Bank of America CEO Brian Moynihan said Monday that he is preparing for a possible default on the US government debt.
This situation has immeasurable destructive potential on the international financial markets, although it is expected to be avoided after tense and lengthy negotiations.
The CEO of the second-largest US banking firm warns that the Democrat administration is not undertaking austere fiscal measures but rather the opposite and refuses to allow constructive negotiation with the political opposition.
“We have to be prepared for that, not just in this country but in other countries worldwide. You hope it doesn’t happen, but hope is not a strategy, so you prepare for it,” Moynihan said in a dialogue with CNN.
President Joe Biden’s administration is pushing for a rapid lifting of the public debt ceiling, which has already reached the limit set at US$31.4 trillion.
At the same time is proposing to add US$4.8 trillion to the fiscal deficit until 2031.
The increases in budgeted spending over the next few years are not matched by increases in the tax burden or offsetting reductions in other spending items (as was the case, for example, in the 1990s).
The Republican opposition, both in the Senate led by Mitch McConnell and in the House of Representatives led by Kevin McCarthy, offers a constructive negotiation with the government.
They propose to approve lifting the public debt ceiling in exchange for allowing the adjustment of public spending, as occurred during the Clinton administration.
The Democrats still resist the negotiation and jeopardize the federal government’s credibility.
“Defaulting on our debt is not an option. But neither is a future of higher taxes, higher interest rates, and an economy that is not working for American workers,” announced Kevin McCarthy.

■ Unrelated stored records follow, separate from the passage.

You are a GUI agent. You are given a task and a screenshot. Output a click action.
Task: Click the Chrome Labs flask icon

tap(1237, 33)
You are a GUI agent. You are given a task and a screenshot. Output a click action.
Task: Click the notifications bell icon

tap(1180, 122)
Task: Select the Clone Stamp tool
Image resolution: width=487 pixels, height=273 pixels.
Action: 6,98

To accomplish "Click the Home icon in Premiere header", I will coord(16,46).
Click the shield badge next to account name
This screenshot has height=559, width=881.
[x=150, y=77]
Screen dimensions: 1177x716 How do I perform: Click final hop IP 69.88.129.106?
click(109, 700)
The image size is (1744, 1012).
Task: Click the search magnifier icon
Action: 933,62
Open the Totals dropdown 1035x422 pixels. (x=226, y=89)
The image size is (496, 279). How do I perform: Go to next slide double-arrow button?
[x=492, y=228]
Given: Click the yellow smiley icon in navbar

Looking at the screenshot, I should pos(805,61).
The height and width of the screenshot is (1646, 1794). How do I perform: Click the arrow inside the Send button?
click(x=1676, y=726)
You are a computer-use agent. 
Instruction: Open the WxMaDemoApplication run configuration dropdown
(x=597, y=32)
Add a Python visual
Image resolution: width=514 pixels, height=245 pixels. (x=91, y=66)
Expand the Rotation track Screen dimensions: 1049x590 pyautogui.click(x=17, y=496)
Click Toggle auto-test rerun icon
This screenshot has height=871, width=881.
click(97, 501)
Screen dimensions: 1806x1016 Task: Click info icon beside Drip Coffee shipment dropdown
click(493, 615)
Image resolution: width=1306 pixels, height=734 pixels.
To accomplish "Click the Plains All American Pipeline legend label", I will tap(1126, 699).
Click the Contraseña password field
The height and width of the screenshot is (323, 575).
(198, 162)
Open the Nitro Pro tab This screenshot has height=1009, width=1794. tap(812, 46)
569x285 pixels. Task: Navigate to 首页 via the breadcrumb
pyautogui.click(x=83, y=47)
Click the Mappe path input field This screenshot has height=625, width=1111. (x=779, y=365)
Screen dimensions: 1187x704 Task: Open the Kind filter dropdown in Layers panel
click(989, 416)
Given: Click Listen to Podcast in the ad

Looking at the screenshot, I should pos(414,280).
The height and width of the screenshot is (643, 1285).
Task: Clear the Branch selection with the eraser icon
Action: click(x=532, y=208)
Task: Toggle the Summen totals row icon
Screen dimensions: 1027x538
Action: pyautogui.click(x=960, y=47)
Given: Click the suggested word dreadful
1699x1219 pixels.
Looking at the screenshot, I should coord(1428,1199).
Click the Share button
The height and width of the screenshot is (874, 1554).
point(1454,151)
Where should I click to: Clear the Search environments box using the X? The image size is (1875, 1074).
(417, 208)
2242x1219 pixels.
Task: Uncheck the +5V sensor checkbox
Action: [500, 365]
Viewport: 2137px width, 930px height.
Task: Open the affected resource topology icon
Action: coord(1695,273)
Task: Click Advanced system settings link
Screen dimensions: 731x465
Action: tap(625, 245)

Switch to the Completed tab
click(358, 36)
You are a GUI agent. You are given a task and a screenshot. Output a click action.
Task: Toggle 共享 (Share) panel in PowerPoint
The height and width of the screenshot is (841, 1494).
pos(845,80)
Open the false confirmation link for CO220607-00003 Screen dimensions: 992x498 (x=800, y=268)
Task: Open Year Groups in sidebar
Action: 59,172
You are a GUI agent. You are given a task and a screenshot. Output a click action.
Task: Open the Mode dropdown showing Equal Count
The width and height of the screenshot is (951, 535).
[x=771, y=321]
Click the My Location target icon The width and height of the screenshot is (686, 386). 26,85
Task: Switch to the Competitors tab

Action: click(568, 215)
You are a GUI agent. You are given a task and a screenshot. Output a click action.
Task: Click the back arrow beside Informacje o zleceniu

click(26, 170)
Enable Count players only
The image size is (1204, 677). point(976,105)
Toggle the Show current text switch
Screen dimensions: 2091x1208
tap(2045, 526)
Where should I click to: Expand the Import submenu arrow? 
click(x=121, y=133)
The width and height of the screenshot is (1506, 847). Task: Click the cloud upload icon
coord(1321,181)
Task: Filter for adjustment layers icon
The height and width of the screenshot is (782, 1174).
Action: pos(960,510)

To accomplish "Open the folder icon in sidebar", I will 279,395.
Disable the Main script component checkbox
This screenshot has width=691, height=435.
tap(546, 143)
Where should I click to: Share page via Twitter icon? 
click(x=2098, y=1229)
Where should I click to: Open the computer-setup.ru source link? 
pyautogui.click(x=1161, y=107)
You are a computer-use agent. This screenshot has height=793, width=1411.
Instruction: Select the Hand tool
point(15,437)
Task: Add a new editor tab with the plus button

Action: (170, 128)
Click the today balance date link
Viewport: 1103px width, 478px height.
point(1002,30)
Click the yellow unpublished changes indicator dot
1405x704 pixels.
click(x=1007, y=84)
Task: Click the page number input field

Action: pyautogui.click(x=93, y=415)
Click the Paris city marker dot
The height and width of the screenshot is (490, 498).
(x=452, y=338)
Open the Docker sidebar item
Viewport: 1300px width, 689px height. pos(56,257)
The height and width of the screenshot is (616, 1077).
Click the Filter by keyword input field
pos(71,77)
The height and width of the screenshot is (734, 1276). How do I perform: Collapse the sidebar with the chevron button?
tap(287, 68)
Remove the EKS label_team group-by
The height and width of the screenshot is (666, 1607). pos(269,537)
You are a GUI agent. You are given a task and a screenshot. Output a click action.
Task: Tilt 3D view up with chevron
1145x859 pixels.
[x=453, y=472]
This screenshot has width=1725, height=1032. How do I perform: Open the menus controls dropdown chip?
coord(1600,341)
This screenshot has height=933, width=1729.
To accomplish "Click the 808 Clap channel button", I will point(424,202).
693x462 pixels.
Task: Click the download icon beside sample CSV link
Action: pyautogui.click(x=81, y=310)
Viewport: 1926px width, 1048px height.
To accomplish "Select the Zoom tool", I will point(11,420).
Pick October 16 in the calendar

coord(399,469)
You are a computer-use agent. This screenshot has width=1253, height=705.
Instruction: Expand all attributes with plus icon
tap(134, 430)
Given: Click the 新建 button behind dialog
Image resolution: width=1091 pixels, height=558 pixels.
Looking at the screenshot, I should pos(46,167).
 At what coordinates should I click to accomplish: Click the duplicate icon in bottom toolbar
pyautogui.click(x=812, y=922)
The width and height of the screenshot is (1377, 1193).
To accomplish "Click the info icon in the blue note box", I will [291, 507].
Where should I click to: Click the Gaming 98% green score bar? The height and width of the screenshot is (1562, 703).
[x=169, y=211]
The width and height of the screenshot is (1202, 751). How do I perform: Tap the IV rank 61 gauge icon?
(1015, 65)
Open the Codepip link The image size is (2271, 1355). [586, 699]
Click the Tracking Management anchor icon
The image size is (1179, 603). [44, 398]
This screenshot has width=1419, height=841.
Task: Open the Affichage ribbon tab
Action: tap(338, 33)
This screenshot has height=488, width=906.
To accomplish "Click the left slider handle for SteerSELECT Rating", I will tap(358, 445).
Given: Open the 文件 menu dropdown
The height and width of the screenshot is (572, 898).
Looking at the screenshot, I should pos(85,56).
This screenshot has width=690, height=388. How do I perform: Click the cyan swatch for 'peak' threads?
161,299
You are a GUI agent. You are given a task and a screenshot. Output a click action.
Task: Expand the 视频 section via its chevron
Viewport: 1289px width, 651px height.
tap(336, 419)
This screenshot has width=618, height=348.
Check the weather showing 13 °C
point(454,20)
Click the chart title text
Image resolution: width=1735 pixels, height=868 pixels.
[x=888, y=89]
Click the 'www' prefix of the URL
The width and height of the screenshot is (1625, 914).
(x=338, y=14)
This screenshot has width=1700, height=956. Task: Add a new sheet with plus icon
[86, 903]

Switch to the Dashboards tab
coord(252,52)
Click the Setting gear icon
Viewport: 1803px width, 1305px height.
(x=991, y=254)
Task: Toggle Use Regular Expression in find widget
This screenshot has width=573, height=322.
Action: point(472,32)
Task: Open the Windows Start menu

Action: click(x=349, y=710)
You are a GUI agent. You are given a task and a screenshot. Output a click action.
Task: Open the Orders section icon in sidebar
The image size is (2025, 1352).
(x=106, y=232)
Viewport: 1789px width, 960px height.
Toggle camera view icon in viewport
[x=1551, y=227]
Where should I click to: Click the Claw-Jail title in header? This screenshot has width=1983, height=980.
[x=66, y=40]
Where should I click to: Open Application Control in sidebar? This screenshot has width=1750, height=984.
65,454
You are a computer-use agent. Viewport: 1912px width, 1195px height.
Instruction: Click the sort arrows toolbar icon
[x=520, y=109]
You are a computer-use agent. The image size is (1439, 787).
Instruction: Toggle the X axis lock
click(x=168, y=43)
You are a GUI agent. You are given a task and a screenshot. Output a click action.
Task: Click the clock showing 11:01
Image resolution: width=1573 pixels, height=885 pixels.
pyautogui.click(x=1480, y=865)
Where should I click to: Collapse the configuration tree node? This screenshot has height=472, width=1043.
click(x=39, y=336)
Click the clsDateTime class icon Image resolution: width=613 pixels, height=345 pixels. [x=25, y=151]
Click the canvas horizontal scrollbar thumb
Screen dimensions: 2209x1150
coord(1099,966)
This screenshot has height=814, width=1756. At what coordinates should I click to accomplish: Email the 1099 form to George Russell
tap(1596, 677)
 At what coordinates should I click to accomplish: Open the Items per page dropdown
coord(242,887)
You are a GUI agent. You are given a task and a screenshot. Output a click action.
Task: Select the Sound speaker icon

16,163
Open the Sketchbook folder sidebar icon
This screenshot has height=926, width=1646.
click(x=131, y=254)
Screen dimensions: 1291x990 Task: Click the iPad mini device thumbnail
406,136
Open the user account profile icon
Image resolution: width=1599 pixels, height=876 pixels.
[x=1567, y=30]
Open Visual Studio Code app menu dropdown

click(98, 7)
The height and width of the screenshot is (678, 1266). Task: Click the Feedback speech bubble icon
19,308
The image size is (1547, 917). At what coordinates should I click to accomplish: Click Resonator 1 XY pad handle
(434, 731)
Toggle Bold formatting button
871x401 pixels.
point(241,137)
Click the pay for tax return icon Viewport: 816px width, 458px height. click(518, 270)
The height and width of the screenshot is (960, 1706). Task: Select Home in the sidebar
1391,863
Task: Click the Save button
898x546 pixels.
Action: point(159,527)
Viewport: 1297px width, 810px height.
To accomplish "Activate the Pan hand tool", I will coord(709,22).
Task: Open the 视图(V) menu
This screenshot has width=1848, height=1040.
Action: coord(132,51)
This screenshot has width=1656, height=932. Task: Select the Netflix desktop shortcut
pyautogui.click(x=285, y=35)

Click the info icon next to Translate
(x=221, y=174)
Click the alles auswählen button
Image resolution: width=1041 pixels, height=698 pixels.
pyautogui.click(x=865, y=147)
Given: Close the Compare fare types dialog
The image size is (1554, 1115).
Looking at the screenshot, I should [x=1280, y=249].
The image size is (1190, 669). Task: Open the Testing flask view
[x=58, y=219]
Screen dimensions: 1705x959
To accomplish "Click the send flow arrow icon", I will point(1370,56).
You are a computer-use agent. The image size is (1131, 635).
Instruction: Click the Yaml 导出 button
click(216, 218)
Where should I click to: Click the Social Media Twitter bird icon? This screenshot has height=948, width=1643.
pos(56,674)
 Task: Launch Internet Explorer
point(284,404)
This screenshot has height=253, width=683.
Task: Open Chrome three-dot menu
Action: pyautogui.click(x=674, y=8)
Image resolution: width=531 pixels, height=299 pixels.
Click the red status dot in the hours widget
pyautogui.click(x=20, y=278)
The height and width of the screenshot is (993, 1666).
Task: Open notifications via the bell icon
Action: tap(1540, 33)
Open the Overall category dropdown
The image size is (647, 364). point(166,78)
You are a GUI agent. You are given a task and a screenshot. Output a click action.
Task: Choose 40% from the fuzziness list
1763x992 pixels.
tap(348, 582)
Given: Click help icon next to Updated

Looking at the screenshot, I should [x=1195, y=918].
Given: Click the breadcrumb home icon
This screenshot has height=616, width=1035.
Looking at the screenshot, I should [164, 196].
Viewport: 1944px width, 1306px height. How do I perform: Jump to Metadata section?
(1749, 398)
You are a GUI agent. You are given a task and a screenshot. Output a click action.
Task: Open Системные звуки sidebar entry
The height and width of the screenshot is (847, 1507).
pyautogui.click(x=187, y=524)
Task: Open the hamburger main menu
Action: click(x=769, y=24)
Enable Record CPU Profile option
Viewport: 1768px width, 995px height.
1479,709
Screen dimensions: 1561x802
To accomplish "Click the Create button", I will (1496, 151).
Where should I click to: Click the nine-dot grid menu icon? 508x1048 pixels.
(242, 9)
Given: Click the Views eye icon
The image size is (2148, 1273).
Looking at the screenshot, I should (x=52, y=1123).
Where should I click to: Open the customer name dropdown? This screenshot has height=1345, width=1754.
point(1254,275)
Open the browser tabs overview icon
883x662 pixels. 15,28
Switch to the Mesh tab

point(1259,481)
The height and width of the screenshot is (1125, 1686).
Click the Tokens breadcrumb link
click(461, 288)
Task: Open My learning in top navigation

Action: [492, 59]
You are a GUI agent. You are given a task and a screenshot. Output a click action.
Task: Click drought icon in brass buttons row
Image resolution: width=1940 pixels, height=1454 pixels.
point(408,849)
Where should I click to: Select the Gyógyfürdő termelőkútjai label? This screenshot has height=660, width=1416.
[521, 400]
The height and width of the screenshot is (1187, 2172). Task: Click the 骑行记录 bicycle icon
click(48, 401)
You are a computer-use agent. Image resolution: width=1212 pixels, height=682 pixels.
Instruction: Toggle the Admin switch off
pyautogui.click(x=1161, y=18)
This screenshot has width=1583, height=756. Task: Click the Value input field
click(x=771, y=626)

Treasury Secretary Janet Yellen took extraordinary measures to meet maturities and current short-term expenses and tried to reassure markets that the US has never defaulted on its financial obligations since 1789.
Yellen’s statements are inaccurate, to say the least.
The country defaulted on its commitments on numerous occasions, sometimes for force majeure in the face of war (1834 and 1862) and on other occasions due to the repudiation of dollar convertibility regimes (as in 1933 and more recently since 1971).
The suspension of payments in the current fiat currency has not happened so far, but the fiscal situation in the United States has been atypical for the last 15 years.
The federal government has never returned to a primary surplus since April 2008, and the public debt stock is at its highest level since World War II.